Derby Telegraph
- Type: Daily newspaper
- Format: Tabloid
- Owner: Reach plc
- Editor: Sam Dimmer
- Founded: 1879
- Headquarters: Nottingham
- Circulation: 4,536 (as of 2024)
- Website: derbytelegraph.co.uk

= Derby Telegraph =

Daily newspaper

The Derby Telegraph, formerly the Derby Evening Telegraph, is a daily tabloid newspaper distributed in the Derby area of England. Stories produced by the Derby Telegraph team are published online under the Derbyshire Live brand.

==History==
In 1857, Richard Keene was publishing the Derby Telegraph every Saturday. His business was in the Irongate district of Derby. His family was to include Alfred John Keene who was a local painter whose work is displayed in the Derby Art Gallery.

Another paper was first published in 1879 by Eliza Pike. It was known at the time as the Derby Daily Telegraph and was a four-page broadsheet which cost a halfpenny. Historical copies of the Derby Daily Telegraph, dating back to 1879, are available to search and view in digitised form at The British Newspaper Archive.

The first editor was W.J. Piper who stayed in the post until he died in 1918. He was succeeded by William Gilman who in 1927, saw the paper sold three times in a series of months, eventually ending up in the hands of Northcliffe Newspaper Group, which was part of Daily Mail and General Trust plc. The same company also publishes the Telegraph Lite - a weekly advertising-funded free newspaper.

The paper was originally based at the Corn Market in the town centre. It was refurbished in 1918 after the First World War but it outgrew these premises in 1929 and moved to the Corn Exchange. It stayed there until late 1979 when it moved to purpose-built premises on Meadow Road.

In November 2014 it moved to its present office location at 2, Siddals Road. Printing had been sourced from Birmingham since 2011.

In 2012, Local World acquired Northcliffe Media from Daily Mail and General Trust.

In November 2015, Local World was acquired by the Trinity Mirror Group. In May 2018 the Derby Telegraph's website changed its name to Derbyshire Live, falling in line with other titles' websites which are owned by the same group, including Nottinghamshire Live (previously Nottingham Post) and Leicestershire Live (Leicester Mercury).

The Siddals Road offices closed in Summer 2021 and production of the newspaper moved to a regional hub in Nottingham, with journalists adopting a hybrid home/office model of working.

==Competitions==
Until the late 1990s, the newspaper ran the annual Miss Derby Evening Telegraph competition. Entrants had to be female, aged 17–25, never married and never had children.

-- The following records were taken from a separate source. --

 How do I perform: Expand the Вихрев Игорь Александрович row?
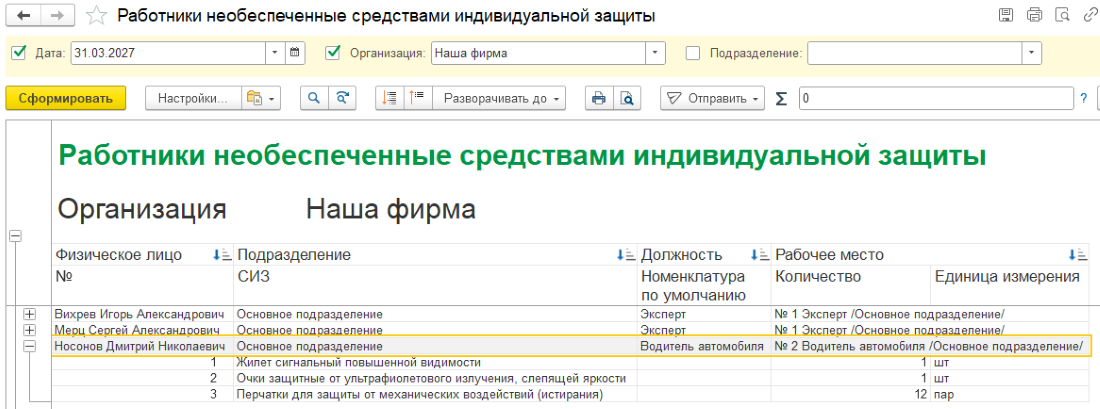(x=31, y=314)
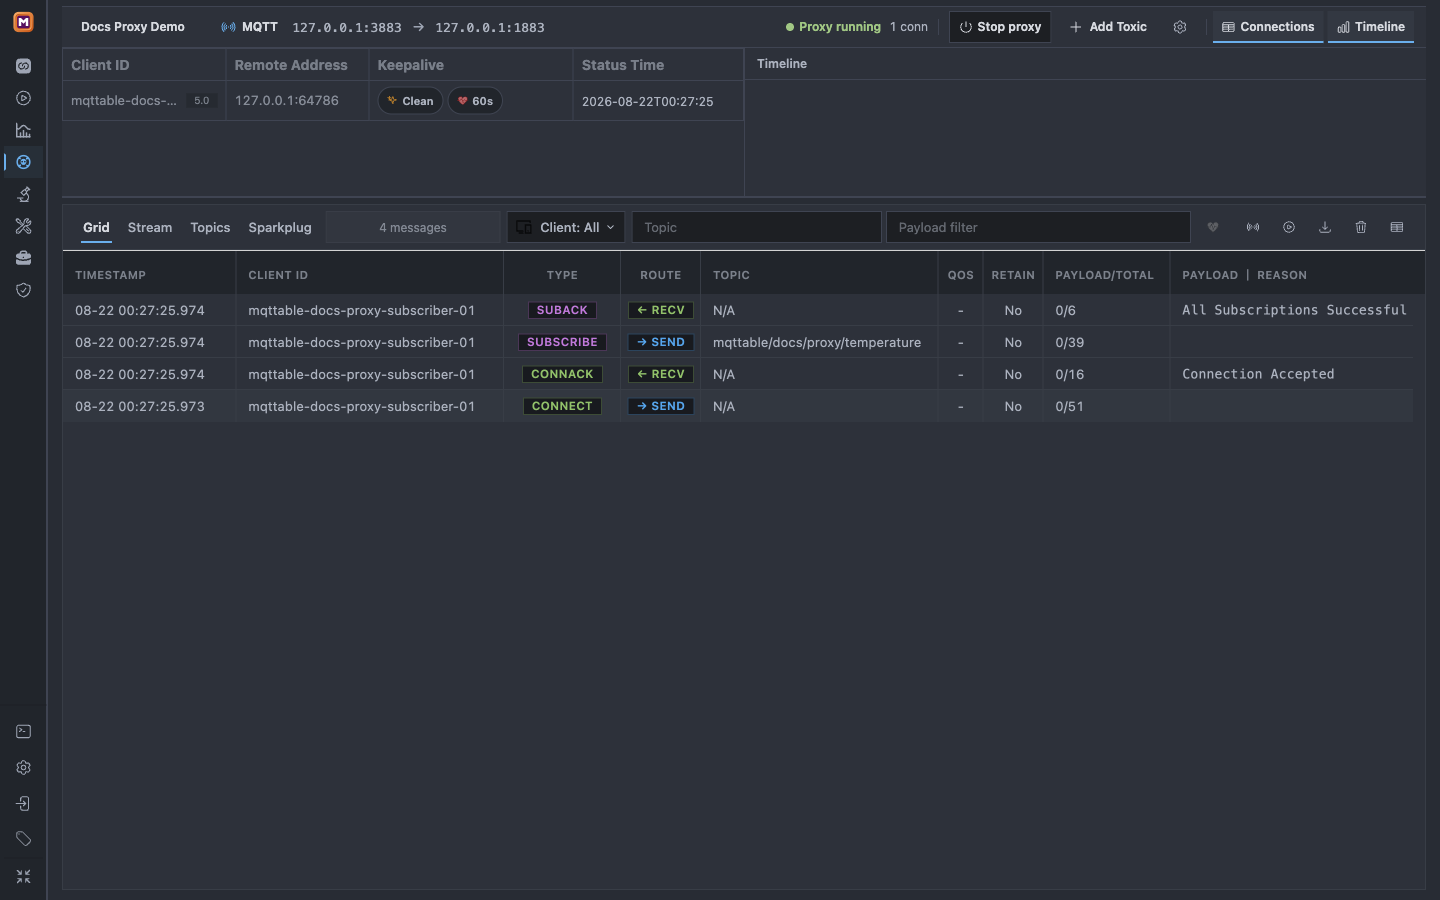Click the chart icon in left sidebar

tap(23, 130)
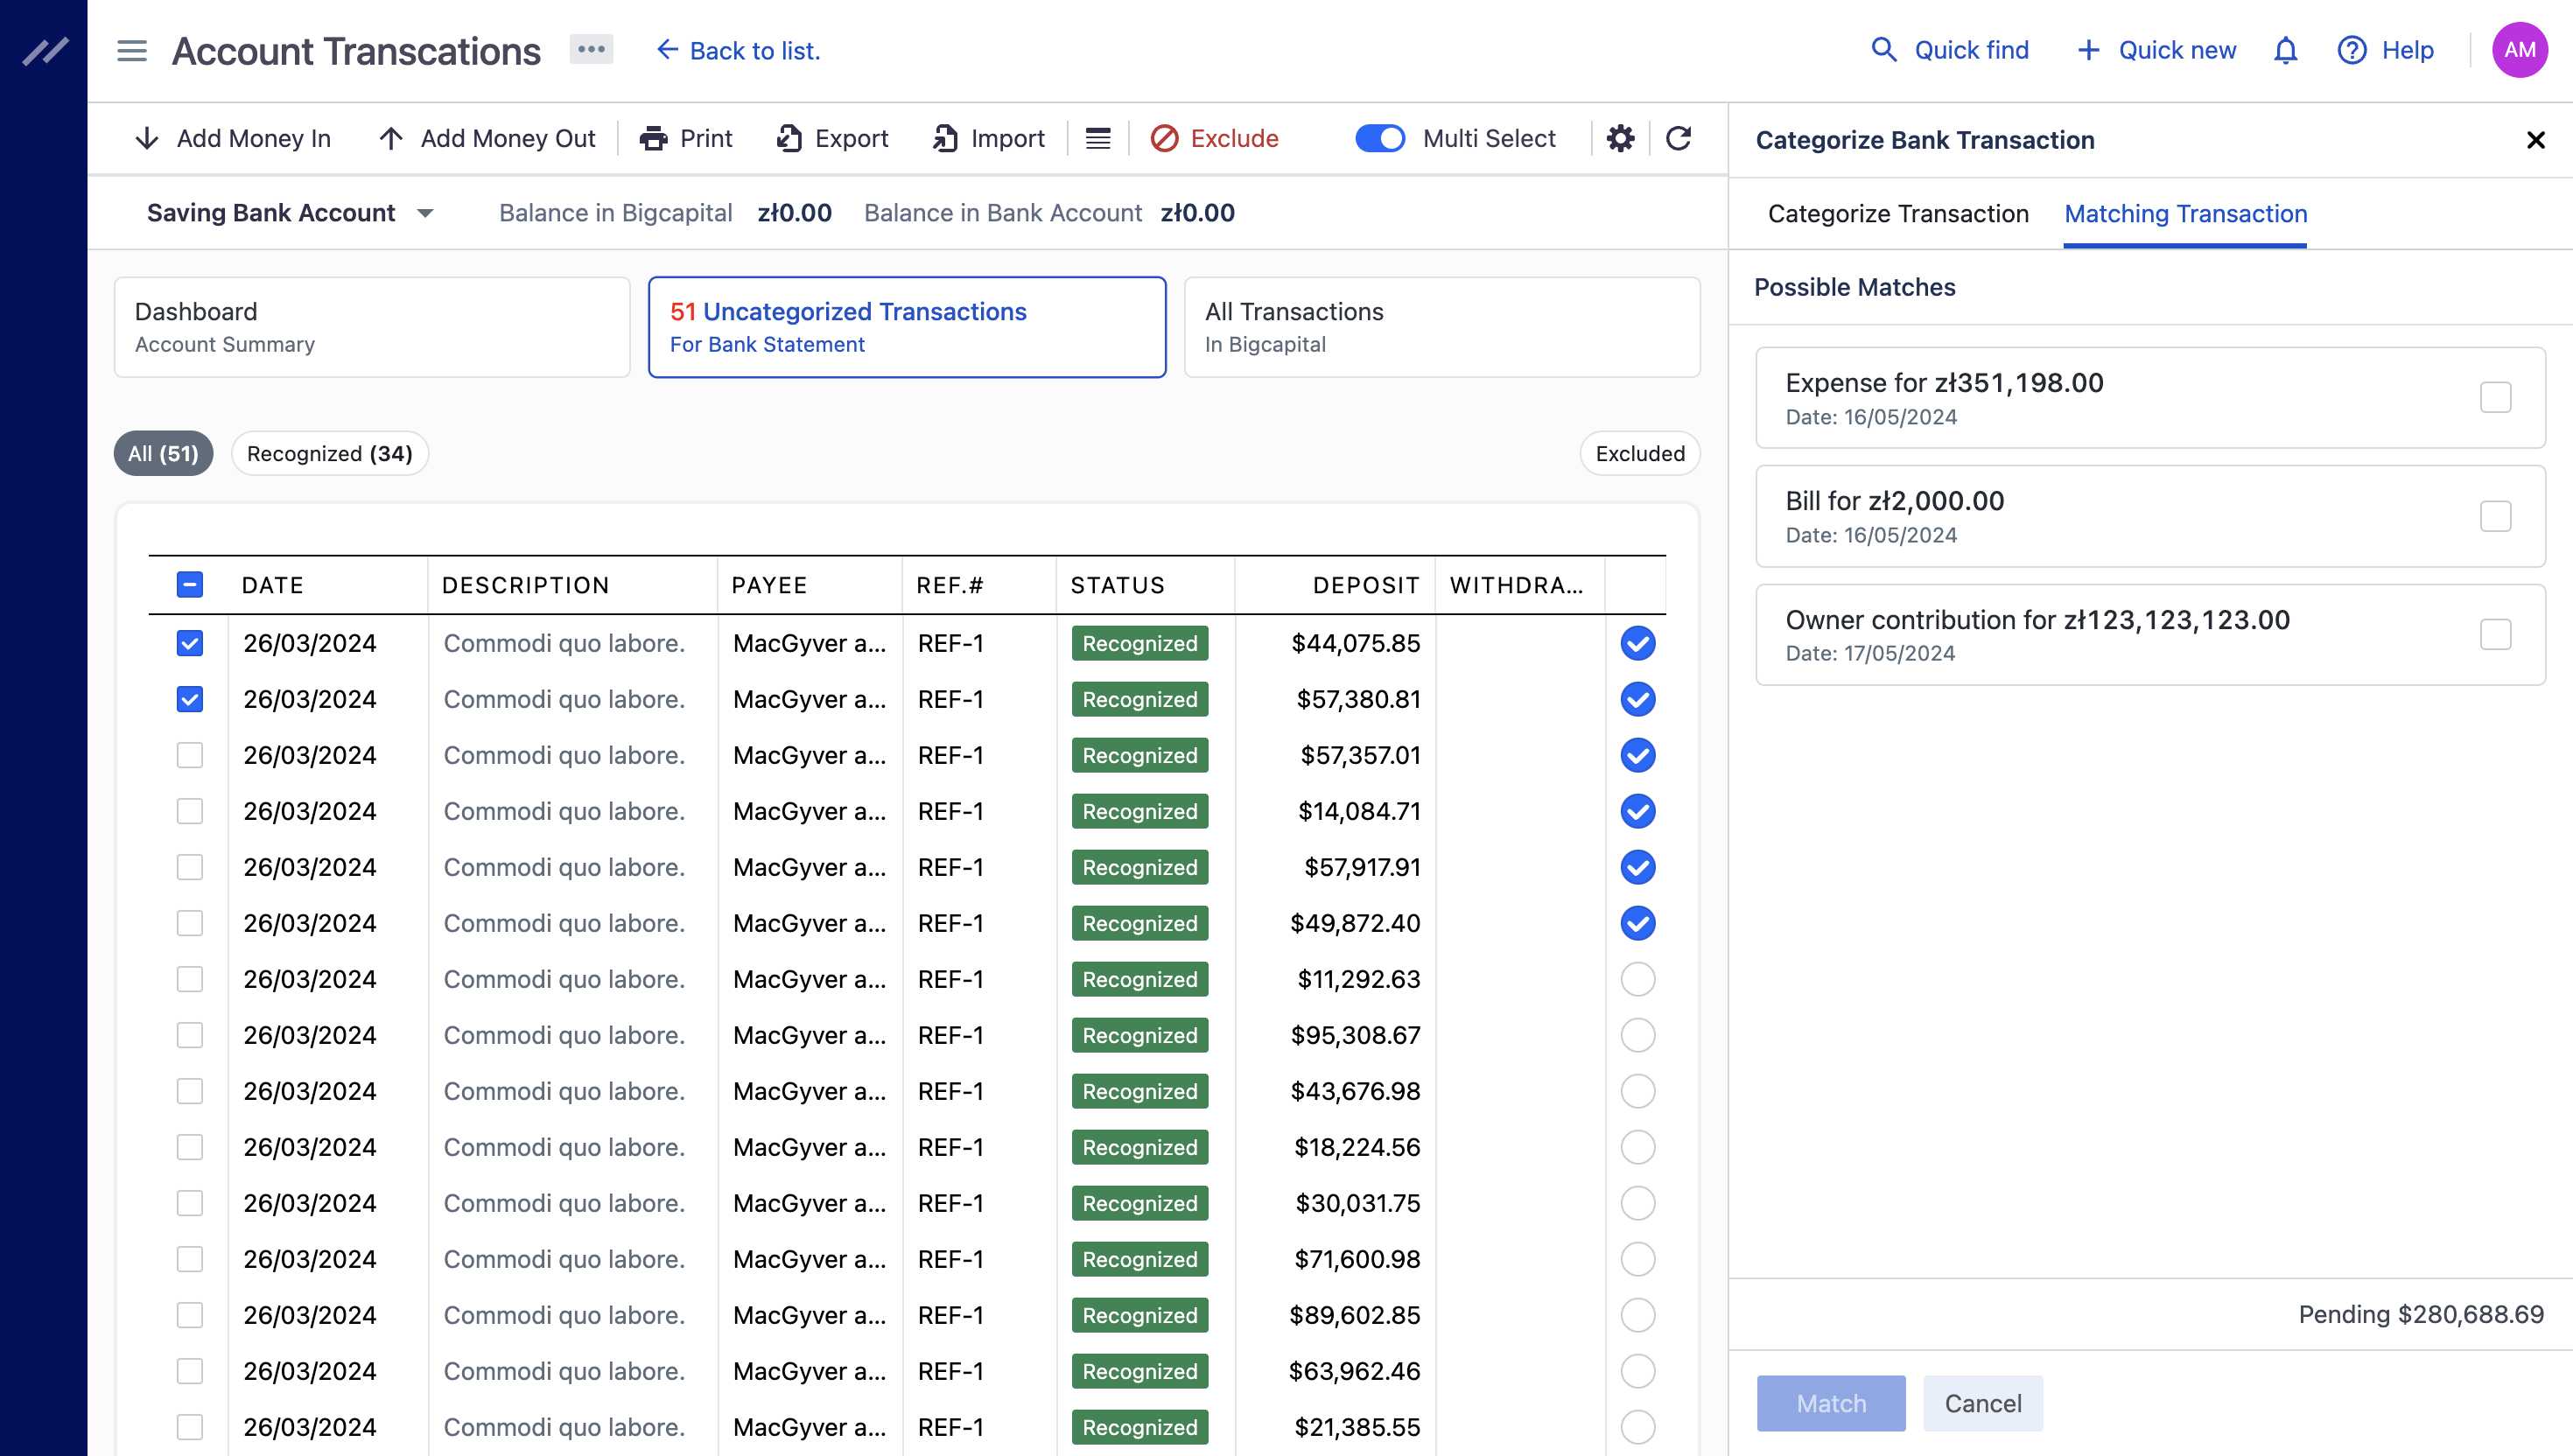Viewport: 2573px width, 1456px height.
Task: Click the Add Money In icon
Action: click(x=149, y=138)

In 2012, the Derby Telegraph launched the Local Business Accelerator competition with the Derbyshire and Nottinghamshire Chamber of Commerce. The businesses deemed to have most potential won mentoring, free advertising and chamber membership. Mackney Photography, Splash Fit Gym and Essere Bella beauty salon were the winners in 2012. In 2013, the winners were Eve of St Agnes, Status Social and the Derby Brewing Company.

==Content==
Before the 1970s, the newspaper (in its broadsheet form) often had national news stories on its front page, with weighty current affairs stories. The coverage of national and local news stories was almost 50:50.

==Distribution==
It is published daily from Monday to Saturday and is the principal local newspaper for Derby and surrounding parts of south Derbyshire. The newspaper has a local focus with usually just two pages reserved for national and international news. Back issues from 1879 until the present day can be viewed at the Derby Local Studies Library or the British Library Newspaper Collection at Colindale, London. The current average circulation is 20,090 daily (as of 01/10/2015)

The paper was known as the Derby Evening Telegraph until April 2009 when it changed its name to simply the Derby Telegraph. This was because only one edition was now published per day and available in the morning, which would have rendered the use of the word "Evening" in the title as misleading. For many years, the name "Derby" had not featured in the paper's front page masthead. The change of name involved the word "Evening" being substituted by "Derby" in the masthead. The masthead font has been unchanged since 1975.